- Born: Francine Pairon 2 February 1949
- Died: 12 February 2023 (aged 74) Ixelles, Belgium
- Education: College of Advertising and Design [fr]
- Occupations: Fashion designer Teacher

= Franc' Pairon =

Belgian fashion designer and teacher (1949–2023)

Francine "Franc'" Pairon (2 February 1949 – 12 February 2023) was a Belgian fashion designer and teacher. She was the founder of La Cambre-Mode(s) at La Cambre and of the "Master Fashion and Accessory Design" course at the Institut Français de la Mode.

==Biography==
Born on 2 February 1949, Pairon earned a degree in art history at the Musée d’art ancien in Brussels and became an interior designer in 1981 following her training at the College of Advertising and Design. She was self-taught in fashion and created her first clothing collection in 1978, followed by numerous exhibitions in various galleries in the 1980s. She then taught fashion at the École Supérieure des Arts de Mons.

In 1986, Pairon created the "styling and fashion" workshop at La Cambre in collaboration with Joseph Noiret, which she directed until June 1999. There, she notably trained Olivier Theyskens. In 1999, she founded the "Fashion Design Department" and the "Master Fashion and Accessory Design" at the Institut Français de la Mode, where she taught until 2012.

In 2004 and 2005, Pairon participated in teaching programs in Thailand and Vietnam. She was also "External Assessor" British schools such as Central Saint Martins.

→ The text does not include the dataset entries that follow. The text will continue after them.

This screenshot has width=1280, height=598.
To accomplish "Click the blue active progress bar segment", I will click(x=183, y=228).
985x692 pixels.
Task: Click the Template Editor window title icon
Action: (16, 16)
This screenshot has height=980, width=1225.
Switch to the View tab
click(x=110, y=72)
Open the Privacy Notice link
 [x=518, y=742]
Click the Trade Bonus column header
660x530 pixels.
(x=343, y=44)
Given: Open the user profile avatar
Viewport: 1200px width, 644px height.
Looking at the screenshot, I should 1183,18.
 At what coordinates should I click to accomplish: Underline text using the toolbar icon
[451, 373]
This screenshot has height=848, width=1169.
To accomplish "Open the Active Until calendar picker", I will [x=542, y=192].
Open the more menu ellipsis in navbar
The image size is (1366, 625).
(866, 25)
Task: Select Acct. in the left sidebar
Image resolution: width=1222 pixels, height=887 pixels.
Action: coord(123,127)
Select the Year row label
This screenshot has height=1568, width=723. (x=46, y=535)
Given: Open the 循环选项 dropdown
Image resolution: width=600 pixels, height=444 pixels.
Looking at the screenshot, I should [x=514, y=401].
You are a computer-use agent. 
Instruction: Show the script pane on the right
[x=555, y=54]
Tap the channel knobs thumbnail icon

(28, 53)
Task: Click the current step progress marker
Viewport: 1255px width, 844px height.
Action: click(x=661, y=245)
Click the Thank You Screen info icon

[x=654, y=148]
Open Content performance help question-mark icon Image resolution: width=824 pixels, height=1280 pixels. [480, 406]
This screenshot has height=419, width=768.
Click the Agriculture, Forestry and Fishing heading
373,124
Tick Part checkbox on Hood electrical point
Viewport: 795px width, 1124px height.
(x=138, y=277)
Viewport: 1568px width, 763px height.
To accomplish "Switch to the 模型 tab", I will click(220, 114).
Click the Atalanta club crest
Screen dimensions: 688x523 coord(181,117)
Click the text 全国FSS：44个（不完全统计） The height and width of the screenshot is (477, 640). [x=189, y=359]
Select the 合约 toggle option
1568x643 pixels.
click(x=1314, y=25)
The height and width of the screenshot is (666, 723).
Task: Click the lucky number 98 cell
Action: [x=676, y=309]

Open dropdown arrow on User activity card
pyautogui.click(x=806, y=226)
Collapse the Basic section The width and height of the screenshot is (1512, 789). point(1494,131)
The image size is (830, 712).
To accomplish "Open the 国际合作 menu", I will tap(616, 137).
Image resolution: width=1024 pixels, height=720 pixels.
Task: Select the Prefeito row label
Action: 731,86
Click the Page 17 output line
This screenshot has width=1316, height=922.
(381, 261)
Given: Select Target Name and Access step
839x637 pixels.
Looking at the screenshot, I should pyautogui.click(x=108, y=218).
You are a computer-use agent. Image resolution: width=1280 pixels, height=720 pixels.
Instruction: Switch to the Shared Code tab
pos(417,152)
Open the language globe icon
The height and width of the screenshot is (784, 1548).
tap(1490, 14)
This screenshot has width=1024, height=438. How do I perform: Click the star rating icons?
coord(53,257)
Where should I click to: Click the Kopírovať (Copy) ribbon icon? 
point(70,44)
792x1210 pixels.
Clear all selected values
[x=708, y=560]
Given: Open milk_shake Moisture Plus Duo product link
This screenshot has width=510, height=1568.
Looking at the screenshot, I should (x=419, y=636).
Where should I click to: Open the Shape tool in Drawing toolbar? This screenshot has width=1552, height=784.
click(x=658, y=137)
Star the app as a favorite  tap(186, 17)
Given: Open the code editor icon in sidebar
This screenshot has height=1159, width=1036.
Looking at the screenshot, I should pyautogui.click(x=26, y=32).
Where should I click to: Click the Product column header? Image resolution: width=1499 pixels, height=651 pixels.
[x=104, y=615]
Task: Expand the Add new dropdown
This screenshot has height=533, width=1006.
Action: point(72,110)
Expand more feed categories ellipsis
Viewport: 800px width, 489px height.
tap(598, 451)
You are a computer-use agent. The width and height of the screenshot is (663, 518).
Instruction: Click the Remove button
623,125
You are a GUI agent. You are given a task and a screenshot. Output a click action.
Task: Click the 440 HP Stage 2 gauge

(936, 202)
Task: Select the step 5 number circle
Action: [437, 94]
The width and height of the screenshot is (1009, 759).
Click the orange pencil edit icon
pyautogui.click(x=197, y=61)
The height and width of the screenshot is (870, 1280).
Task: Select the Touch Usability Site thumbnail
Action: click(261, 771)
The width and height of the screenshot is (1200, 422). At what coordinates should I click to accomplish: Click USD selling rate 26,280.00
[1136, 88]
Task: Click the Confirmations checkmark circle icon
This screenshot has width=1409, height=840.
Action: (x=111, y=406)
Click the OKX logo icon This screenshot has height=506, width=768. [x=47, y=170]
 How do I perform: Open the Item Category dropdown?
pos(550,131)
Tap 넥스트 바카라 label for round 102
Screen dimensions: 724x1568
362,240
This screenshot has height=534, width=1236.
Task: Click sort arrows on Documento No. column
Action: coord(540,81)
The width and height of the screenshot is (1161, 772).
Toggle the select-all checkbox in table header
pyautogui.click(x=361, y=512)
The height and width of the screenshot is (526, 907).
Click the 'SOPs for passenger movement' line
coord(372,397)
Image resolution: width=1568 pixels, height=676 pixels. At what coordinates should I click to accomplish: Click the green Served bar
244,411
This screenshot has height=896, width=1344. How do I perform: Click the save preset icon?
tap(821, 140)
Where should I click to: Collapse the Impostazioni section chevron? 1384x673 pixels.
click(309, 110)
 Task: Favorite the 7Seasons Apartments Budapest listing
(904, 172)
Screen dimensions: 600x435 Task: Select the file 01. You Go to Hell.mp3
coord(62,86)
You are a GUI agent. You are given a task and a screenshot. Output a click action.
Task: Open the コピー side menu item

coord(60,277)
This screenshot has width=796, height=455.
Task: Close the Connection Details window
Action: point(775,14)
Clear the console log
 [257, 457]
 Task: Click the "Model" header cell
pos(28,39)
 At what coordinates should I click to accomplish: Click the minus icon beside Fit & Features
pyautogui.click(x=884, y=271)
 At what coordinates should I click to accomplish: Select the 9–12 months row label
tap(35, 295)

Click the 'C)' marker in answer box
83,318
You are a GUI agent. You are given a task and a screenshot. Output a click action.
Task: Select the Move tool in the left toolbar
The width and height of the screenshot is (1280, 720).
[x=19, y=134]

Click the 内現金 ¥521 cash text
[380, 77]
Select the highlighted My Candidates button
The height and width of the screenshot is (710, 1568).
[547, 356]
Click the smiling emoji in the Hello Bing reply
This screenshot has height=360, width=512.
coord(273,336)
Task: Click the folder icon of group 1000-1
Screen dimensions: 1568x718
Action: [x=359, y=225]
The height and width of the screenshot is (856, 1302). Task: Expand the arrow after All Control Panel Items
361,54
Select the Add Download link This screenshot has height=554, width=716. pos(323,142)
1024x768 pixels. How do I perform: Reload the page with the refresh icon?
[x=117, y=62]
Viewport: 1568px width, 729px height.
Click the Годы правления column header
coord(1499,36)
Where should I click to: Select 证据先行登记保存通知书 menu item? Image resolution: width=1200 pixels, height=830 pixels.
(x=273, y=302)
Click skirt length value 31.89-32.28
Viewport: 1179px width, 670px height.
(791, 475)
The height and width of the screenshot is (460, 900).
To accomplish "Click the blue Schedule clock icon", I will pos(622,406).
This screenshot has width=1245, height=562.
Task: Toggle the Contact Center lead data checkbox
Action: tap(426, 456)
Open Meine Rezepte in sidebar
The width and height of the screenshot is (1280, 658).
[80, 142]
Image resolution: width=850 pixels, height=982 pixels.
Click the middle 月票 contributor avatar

She was made a Knight of the Ordre des Arts et des Lettres on 24 May 2012 in a ceremony at the Institut Français de la Mode. The award was given to her by Didier Grumbach, then president of the Fédération française de la couture, on behalf of the Minister of Culture. In 2015, she curated an exhibition dedicated to Luc Van Malderen, her mentor at La Cambre. She continued to lead seminars, courses, and creative workshops until 2022.

Franc' Pairon died of cancer in Ixelles on 12 February 2023, at the age of 74.